[Entries taken from a collection]
>>>

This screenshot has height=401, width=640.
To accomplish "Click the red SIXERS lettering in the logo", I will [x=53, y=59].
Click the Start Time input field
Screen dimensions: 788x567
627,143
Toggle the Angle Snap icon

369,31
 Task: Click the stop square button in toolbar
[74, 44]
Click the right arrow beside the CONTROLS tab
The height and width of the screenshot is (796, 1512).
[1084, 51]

<<<

- **WHAT YOU HAVE TO DO**:
Nothing may be omitted; retype every record exactly.

- **PROBLEM SOLUTION**:
This screenshot has height=401, width=640.
To accomplish "Click the red SIXERS lettering in the logo", I will [x=53, y=59].
Click the Start Time input field
Screen dimensions: 788x567
627,143
Toggle the Angle Snap icon

369,31
 Task: Click the stop square button in toolbar
[74, 44]
Click the right arrow beside the CONTROLS tab
The height and width of the screenshot is (796, 1512).
[1084, 51]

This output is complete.